Путник сел на крыльцо, а Ждана вскоре уместилась рядом. Она часто сидела так сама и смотрела на дорогу, все ждала кого-то, тосковала о чем-то.

– Ну, а ты? Как здесь одна? – заботливо спросил он и будто ненароком дотронулся до нее вновь. Ладони его на морозе остыли, стали холодными, но она не отняла руки, и, прижавшись к нему, заговорила:

– Много дворов полных было в нашей деревне, всего всегда в избытке и в достатке. Не смотри, что лесом село обнесено, мужик наш добычливый, всякий раз не пустой возвращался. Повадился как-то шатун по околотку слоняться, скотину валил, житницы рушил. А один раз на поселянина ночью напал, помял немного, да бросил. Тем и споганил души наши, грех взяла на себя деревня. Вышли охотники, загнали, да ушибили. Хотели было освежевать шатуна, а из утробы его медведята полезли. Что делать? Своротили и их… Да видно, не мирские то были медведи, а заговоренные. С тех пор лихо пошла жизнь наша. Скотина и птица издохли, амбары заполонила шушара, люд стал хворать и сумасбродить. Решили тогда сельчане покинуть деревню, скоро засобирались, да по весне и ушли. Наш двор только остался, мать сделалась хворой. Отец с братом и до того не часто ласкою нас окружали, а тут и совсем истязать стали и требовать. Доставалось мне дюже, до слез, до изнеможения. Мать на поправку не шла, совсем ослабела, не выходила из хаты, все перхала, много молилась. Тогда мужики в путь и пустились, за лекарем, говорили, за подмогой. Я же осталась с больной, да меня и не звал никто с собой – обуза, да хлопоты. Мать скоро целыми днями стала с закрытыми глазами лежать, близко не подойдешь: пропастиной пахнет, протухла вся изнутри. А там как-то ночью пошла у ней горлом кровь, и осталась я сирой. С тех пор много всего утекло, весна прошла, лето сменилось осенью, зима теперь на исходе, а мужиков своих я боле не видала, и ждать уж отказалась, то ли не дошли, да верно, просто покинули. И ты пропадешь… Верно дед говорил, что сила какая-то злобу затаила на меня за красоту мою, да за нрав скромный… – и Ждана заплакала, закрывшись ладонями.

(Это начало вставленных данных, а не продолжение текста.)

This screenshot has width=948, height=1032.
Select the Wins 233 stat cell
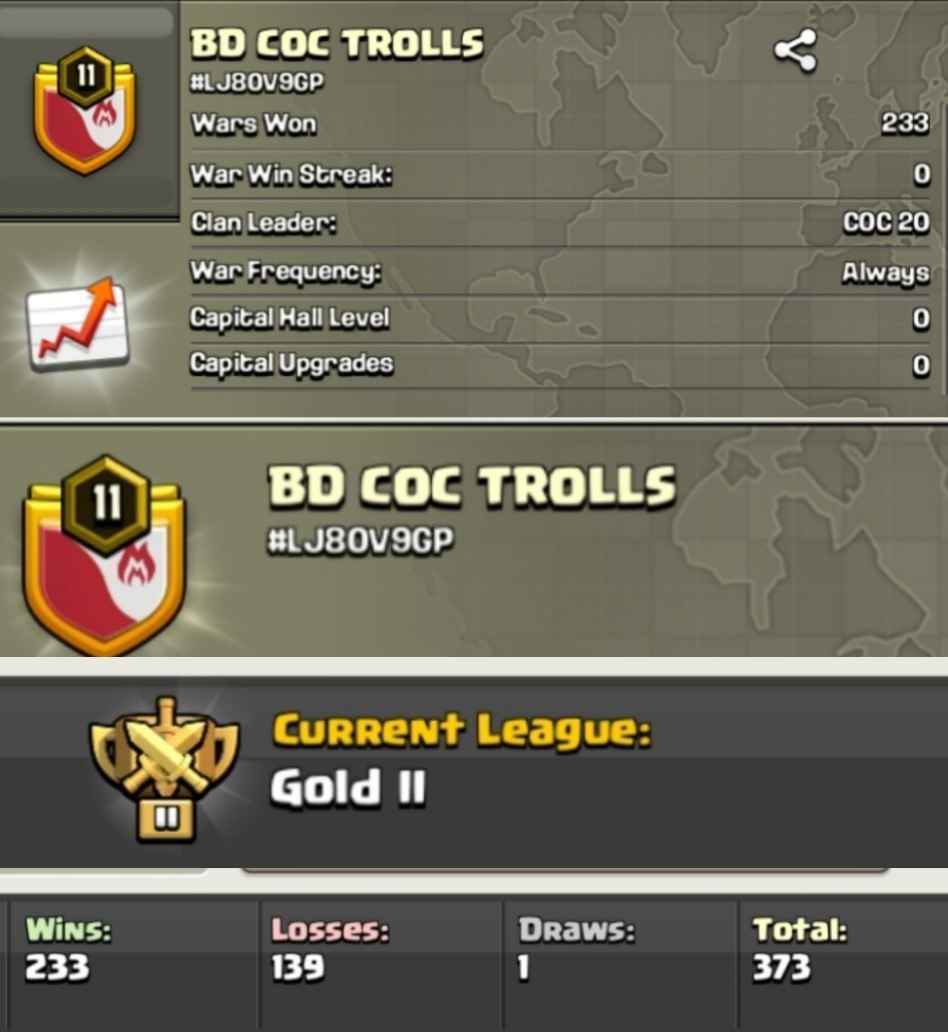pyautogui.click(x=132, y=962)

– Ну, буде, любая моя, буде. Вернутся они. Да и я никуда пока не собираюсь. Помогу тебе во всем, доколе я здесь.

– Знаю я баи твои, да и чем помочь мне хочешь? Разя… воды накипятить. Стосковалась я по силе мужской, наколи мне, путник, дров. А то я все чурки невеликие уж повытаскала да пережгла, а с большими мне и несдобровать. Топор принесу, поленница за домом, – и Ждана отправилась в хату.

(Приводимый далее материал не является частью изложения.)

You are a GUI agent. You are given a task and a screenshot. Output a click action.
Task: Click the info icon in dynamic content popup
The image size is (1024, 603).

Вскоре на заднем дворе застучало лезвие. Впервые за долгое время Ждана почувствовала успокоение, какую-то совершенную безопасность. Она водрузила громоздый котел над очагом, напитала его водой, снарядила парню для сна полати, а сама села в полудреме на лавку, ошалев от воспоминаний и давно позабытого счастья.

Могутный стук в окно всколыхнул ее, она кинулась к стеклу, но путника во дворе не увидела. Он входил в хату и, заметив оробевшую Ждану, жахнул дрова на пол.

– Что там углядела, милая?

– Шумнул под окном кто-то. Думкала, ты, ан нет, – и она, закрыв занавеси, продолжила:

– Мерекали в старину в нашей деревне, что по ночам упокойники к домам своим приходят, проведать, все ли там, как было в их времена. Давно никто уж меня не беспокоил. А ты все же не выходи ночью, мало ли что. Настил тебе справила, а я у себя лягу, с водой зарешу только. А ты, поди, устал, отдыхай, – и Ждана, наполнив кувшин, ушла.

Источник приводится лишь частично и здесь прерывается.